その中でもZ社は、営業担当役員がC社の購買部長にアプローチしているようで、相当な値引き攻勢をかけているようです。D氏にも上層部から圧力がかかっていたのでしょうか。そういえばここ数日、D氏はいつもの人懐っこい笑顔を見せてくれていません。D氏との関係が良好であると油断して、自社の価格やサービスを客観視する意識が薄れていたことが悔やまれます。


C社はA社との関係を見直すことを考え始めている!

このことは、たぶん間違いないでしょう。


A社ではすぐに緊急会議が招集され、管理職や担当役員も交えて、会社として今C社に「何ができるのか」「何をすべきなのか」が話し合われます。

****************************************************


「事例がいかにも作り話!」「さすがに①のような奴はいないよね」と、思われるかもしれませんが、実際に世の仕事場では、こんなレベルの選択を強いられる場面が繰り返されます。そして残念ながら、①のような人は決して少なくありません。


重要な選択の場面


未知の状況下で一つの情報に触れた時、そこにはマネジメント領域への扉があります。その情報に飛びついて拙速的に答えを出そうとする人は、無意識下にマネジメント領域を避けているのだと思います。自分の頭や心に負担をかけずに手っ取り早く事を進めてしまいたい人にとっては当然の選択なのかもしれません。
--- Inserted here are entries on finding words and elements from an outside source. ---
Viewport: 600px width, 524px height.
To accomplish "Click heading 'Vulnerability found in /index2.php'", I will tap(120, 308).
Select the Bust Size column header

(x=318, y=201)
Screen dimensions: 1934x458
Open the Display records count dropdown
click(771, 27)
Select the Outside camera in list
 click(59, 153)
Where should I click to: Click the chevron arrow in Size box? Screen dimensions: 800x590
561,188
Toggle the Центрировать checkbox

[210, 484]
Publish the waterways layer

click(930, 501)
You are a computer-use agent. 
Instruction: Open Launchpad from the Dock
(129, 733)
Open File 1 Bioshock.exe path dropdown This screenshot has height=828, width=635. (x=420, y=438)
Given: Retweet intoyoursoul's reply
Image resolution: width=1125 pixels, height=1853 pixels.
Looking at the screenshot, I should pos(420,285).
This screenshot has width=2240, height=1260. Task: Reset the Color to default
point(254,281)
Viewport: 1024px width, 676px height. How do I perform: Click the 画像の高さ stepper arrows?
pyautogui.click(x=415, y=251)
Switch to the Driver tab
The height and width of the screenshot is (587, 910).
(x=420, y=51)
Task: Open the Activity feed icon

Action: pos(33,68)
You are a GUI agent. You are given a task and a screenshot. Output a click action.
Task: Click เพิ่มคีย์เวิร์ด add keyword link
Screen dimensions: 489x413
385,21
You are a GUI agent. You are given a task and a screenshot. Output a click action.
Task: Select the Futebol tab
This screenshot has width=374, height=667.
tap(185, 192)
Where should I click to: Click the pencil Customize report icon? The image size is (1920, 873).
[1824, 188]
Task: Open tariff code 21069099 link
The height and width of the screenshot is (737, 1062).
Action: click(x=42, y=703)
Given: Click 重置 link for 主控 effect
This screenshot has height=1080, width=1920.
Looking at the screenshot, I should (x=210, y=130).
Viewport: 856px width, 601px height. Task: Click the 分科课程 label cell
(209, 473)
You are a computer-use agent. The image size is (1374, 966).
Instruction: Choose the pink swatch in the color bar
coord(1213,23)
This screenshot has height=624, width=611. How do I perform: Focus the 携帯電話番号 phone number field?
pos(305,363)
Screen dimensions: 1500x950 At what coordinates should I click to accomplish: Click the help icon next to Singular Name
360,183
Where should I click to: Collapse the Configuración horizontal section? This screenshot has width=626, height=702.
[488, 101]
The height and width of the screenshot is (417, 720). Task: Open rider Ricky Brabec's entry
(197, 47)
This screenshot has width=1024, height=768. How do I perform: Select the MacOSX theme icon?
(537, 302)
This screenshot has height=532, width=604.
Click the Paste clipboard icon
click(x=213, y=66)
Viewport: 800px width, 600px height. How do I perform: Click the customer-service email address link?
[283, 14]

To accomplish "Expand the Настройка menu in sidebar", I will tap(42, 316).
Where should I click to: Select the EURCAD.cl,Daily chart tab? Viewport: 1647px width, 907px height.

一方、それに関連する情報を集めて対象の全体像の把握に向かう人が、マネジメント領域で動ける人であり、マネジメント能力を有する人です。人によって巻き込む情報の量や導く概念の質などに差はありますが、それは経験を積み知識を増やすことによって解消されることであり、大した問題ではありません。一つの情報に触れた時に「情報集積に舵を切る」という選択を可能にさせる精神状態や価値観を携えていることが何よりも重要であり、それは一朝一夕にして得られる能力ではないのです。


仕事場で誰にでも訪れる「その選択」の場面に興味を持つことで、マネジメント能力の高い人とそうでない人を見極めるための一つの判断軸を持つことができます。もちろん、自己啓発に向けて最も重要な頑張りどころへの意識を自分の中に根付かせることもできます。マネジメント能力を語るうえで極めて重要な情報処理プロセスを、図解を交えて説明していきます。



思考(概念化)しない人( 1 )


「見積書をすぐ作ってくれ」と言われ、即座に見積書作成の指示を出した人の中では、やるべきことが終わってしまっています。事態が良からぬ方向に進んでいる可能性があることなどにはまったく考えが及んでいないので、もちろん何もしようとしていませんし、会社の中でも課題形成がなされません。


1つの言語情報だけに反応してしまうと、その情報の範囲内での行動しか選択されず、拙速的で安易な行動をもって取り組みが終了してしまいます。複雑な情報処理の世界に進まなくてもよいので、楽ですよね。楽だから多くの人たちがこちらの道に進んでしまうのでしょう。


担当者が楽な道を選んだために、もしかしたらA社は、ある日突然C社という大事なパートナーを失うことになるかもしれません。いずれにしてもその結果は避けられなかったのかもしれませんが、何の成す術もなく負けたのでは、その企業の質が問われかねず、ダメージは大きいと思います。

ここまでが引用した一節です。